昨年、奈良に一ヶ月の長期滞在で『古佛巡礼』と洒落てみたので、今年は金沢に一ヶ月で『日本再発見』と洒落てみることにした。
・・・というのは『洒落』というか、9年ぶりに我が『鈴木大拙館』を訪ねたところ、彼の思想を紹介するテキストとして著書『大拙つれずれ草』の中の『日本再発見』の章を拡大して展示する一文に、私は非常に触発され、この章をじっくり読みたいと思い、職員にこの著書について調べてもらったところ、絶版で電子書籍にもなってない…とのことであった。
そこで閃いたのが、金沢で今有名な『県立図書館』。
もともと行く計画であったので、その目的を持って揚々と出かけたところ、貴重本として図書棚に展示していないが、手続きすることで館内にて閲覧できる・・・とのことで、例の『大拙のつれずれ草』十数分後には私の手の中にあった。
この章『日本再発見』は、敗戦後の日本人を激励し、戦前に見失ってしまった日本文化の本質を取り戻すことを力説、そのためには『自然』という言葉の本来に立ち返ることが最も大切である・・・云々という内容であった。
そして彼がこの章で力説していることは、今私がやっていることのように思ったし、時代はだいぶ変わったものの、問題の本質はやはりここ東洋が意味する『自然』・・・にあると、『鈴木大拙館』のスタッフも考えたからこそ、この一文を大拙館で拡大展示して、館を訪れる現代人にむけて問題提起しているのであろう。
日本再発見 (副題)自然にかえれ
再発見は日本にとどまるべきでなく、中国にもインドにも東洋全体にわたりて、おこなわれるべきである。

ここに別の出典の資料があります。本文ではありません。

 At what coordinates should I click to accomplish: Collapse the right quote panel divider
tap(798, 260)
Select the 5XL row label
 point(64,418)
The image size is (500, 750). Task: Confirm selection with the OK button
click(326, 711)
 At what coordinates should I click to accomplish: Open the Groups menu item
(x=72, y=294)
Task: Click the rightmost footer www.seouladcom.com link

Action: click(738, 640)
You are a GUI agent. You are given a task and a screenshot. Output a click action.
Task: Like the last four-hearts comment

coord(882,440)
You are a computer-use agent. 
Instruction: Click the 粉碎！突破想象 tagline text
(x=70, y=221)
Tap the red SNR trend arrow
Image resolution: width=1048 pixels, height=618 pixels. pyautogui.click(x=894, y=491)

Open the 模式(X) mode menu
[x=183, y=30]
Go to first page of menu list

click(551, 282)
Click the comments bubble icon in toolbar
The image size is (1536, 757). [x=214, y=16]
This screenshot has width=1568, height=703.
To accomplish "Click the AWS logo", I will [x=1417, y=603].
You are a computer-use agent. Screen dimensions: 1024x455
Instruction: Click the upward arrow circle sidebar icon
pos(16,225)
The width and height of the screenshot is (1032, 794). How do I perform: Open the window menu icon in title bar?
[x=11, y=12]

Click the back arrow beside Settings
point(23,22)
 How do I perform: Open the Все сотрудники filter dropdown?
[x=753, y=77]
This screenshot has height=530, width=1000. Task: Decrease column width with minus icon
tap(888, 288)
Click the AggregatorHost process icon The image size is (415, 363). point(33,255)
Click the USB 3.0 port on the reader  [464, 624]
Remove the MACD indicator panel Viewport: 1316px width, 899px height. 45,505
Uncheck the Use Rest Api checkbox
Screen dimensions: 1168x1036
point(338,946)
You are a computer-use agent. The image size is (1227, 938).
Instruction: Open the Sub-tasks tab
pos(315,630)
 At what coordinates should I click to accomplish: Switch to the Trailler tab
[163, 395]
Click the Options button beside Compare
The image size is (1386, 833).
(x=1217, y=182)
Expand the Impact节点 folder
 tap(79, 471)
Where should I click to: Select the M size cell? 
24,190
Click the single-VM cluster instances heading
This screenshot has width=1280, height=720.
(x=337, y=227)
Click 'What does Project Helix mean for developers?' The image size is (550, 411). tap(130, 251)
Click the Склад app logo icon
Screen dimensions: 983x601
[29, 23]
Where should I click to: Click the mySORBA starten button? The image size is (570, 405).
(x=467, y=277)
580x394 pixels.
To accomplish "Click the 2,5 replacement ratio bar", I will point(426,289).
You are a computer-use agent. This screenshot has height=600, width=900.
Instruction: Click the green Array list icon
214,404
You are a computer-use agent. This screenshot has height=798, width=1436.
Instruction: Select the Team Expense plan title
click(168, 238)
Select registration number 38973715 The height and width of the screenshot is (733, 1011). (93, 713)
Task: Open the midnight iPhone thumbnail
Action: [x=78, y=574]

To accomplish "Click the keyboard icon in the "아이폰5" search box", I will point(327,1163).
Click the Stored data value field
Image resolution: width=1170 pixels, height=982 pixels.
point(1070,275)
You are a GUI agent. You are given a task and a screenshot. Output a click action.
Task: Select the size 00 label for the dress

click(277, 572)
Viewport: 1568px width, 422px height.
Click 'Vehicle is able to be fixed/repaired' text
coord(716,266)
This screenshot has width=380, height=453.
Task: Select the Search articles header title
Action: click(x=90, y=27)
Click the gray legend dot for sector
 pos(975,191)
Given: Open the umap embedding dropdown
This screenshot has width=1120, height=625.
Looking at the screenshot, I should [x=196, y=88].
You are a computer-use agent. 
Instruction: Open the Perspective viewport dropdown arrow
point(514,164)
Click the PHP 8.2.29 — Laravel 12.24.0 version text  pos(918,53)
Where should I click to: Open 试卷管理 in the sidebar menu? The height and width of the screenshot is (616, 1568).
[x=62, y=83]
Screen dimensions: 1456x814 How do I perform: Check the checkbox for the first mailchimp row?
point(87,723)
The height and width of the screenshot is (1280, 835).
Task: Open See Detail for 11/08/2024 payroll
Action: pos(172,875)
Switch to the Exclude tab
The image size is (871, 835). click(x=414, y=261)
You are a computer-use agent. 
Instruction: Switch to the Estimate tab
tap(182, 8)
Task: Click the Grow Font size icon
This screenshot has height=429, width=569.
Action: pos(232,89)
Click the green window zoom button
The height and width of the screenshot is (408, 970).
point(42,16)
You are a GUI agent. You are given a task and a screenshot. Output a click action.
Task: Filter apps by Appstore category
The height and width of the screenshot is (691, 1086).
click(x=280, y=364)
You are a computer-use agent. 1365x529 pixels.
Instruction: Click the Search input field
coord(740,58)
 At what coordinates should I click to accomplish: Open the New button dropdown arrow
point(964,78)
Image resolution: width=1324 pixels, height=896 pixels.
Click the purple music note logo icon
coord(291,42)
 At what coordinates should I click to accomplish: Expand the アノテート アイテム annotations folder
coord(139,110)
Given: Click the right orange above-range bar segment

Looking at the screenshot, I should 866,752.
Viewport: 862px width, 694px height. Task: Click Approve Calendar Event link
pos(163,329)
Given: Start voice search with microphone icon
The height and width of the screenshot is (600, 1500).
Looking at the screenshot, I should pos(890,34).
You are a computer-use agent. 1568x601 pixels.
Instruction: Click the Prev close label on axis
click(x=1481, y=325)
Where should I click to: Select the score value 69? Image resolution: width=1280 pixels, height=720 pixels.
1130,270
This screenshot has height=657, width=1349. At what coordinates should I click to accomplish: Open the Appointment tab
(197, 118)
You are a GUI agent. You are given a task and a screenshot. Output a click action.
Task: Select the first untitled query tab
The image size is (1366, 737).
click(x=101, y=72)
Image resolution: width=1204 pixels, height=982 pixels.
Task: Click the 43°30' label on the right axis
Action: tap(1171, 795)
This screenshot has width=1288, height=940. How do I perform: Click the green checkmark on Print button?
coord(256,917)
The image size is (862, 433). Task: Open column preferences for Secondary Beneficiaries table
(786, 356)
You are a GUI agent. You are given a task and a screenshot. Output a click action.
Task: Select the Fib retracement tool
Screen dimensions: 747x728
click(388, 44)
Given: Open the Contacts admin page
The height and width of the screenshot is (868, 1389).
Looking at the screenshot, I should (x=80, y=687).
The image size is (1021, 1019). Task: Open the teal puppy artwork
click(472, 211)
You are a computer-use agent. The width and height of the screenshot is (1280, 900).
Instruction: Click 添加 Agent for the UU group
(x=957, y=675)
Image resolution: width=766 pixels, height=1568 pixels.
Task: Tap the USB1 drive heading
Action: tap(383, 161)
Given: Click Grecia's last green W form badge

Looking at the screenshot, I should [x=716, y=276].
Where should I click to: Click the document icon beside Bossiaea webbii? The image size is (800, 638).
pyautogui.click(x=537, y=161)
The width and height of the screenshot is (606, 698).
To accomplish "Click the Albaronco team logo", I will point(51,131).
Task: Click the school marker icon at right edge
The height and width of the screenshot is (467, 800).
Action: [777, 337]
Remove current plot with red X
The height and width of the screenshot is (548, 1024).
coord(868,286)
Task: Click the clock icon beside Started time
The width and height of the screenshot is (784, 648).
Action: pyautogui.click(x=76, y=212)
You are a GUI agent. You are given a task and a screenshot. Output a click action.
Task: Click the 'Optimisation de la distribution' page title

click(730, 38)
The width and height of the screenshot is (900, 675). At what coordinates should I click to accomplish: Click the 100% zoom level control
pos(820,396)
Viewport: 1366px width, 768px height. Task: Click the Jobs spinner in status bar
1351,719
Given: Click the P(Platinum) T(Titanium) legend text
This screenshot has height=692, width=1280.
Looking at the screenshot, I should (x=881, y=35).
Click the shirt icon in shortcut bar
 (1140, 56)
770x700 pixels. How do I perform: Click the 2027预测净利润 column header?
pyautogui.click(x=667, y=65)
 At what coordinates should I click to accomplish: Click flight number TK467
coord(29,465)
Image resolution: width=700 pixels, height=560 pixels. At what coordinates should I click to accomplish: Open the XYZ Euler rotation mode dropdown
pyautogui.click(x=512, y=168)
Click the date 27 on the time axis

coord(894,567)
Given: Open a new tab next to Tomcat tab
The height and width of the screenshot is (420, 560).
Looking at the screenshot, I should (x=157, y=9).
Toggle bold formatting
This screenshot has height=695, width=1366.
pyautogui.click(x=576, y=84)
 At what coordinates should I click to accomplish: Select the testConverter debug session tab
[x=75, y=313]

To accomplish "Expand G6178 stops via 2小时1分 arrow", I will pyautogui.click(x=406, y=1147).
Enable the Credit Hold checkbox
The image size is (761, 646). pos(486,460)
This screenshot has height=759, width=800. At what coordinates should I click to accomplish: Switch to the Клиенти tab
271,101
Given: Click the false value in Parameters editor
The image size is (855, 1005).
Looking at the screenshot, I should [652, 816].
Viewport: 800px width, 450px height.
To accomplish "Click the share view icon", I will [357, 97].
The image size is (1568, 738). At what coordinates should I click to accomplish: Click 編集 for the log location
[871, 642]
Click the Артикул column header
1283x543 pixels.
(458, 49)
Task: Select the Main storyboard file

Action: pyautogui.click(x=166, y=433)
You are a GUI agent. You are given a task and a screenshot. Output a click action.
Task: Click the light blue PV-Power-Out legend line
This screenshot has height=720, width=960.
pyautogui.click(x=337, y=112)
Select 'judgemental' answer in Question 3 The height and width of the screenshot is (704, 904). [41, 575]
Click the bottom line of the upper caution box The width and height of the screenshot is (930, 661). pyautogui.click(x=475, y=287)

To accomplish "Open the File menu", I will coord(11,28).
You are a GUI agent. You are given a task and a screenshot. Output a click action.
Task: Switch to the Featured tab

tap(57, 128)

否、西洋にても再発見すべきであろう。
つまり人類全面の動きの上において再発見がなくてはならぬのである。(・・・抜粋)

この宇宙ステーションを思わせる、石川県立図書館で読む『大拙づれずれ草』の一節は私にとって壮大な般若波羅蜜多シンフォニーとして全身を震わせずにおかなかった図
金沢は私にとって『大拙の街』であるが、果たしてそうであるのか?を検証する意味で滞在中に誰彼となく『アナタは鈴木大拙を知ってますか?』というアンケートをとることにした。
今日までに、タクシーの運転手、板前、本屋の売り子、ウエイトレス、床屋のおばちゃん、骨董品屋のおっさん、おばさん、居酒屋の女将・・・などなど15人以上にこの質問をぶつけてみた。
結果は散々たるもので、95%は『知らない』であった。
タクシー運転手は職業柄、『鈴木大拙館』を訪れる人々を運ぶので、彼の名前を知ってはいるが、『哲学者ですよね…』の認識レベルであった。床屋のおばちゃんなどはなぜか絶句するほどで、『すみません…』と謝られてしまった。
一人、寿司屋の若職人(35、6歳)、彼は私の眼からは雲水を思わせる、つまり無駄口をしないが、客を気遣う風やてきぱきした、いかにも昔気質の寿司職人を思わせる青年は、『知ってます』と一言。そこでまさか、アナタはどの程度大拙を知ってますか?とも聞きずらく、まぁ禅者としての大拙をしっているのだろう…と思うことにした。
そして、もう一人は金沢でも屈指の観光名所・武家屋敷地区で藍染商品を製作、販売ししかも珍しくフランス語堪能な40代前半ぐらいの女性は『知ってます。禅をヨーロッパに広げた人ですよね…』との答えを得られて私は嬉しくなって、トンボをデザインした藍色の暖簾を買ってしまったが、よく聞くとフランスに2年滞在した時に、ヨーロッパ人の友人から『鈴木大拙』の名前を聞いて知ったとのことで、『この知識は逆輸入なんです・・・』とのことであった。 さもありなん…というか、実際問題大拙は海外でこそ知られる禅者ではあった。
ということで、郷土が誇る人物としては、むしろ『西田幾多郎』(大拙の大親友で哲学者)であった。しかし、あるタクシー運転手が言っていたが、現在小学校で『郷土の偉人』として『鈴木大拙』も教えている・・・とのこと。

大拙館で購入した T-シャツには大拙の言葉『それは、それとして』が書かれている図
まさしく『それはそれとして…』私は、鏡に映っている自分が左右反対であることに初めて気づかされて、『日本再発見』どころか、『虚自己再発見』の大問題をつきつけられてしまったのだ。(しばしば、美しくもない我が面を披露して恐縮です。)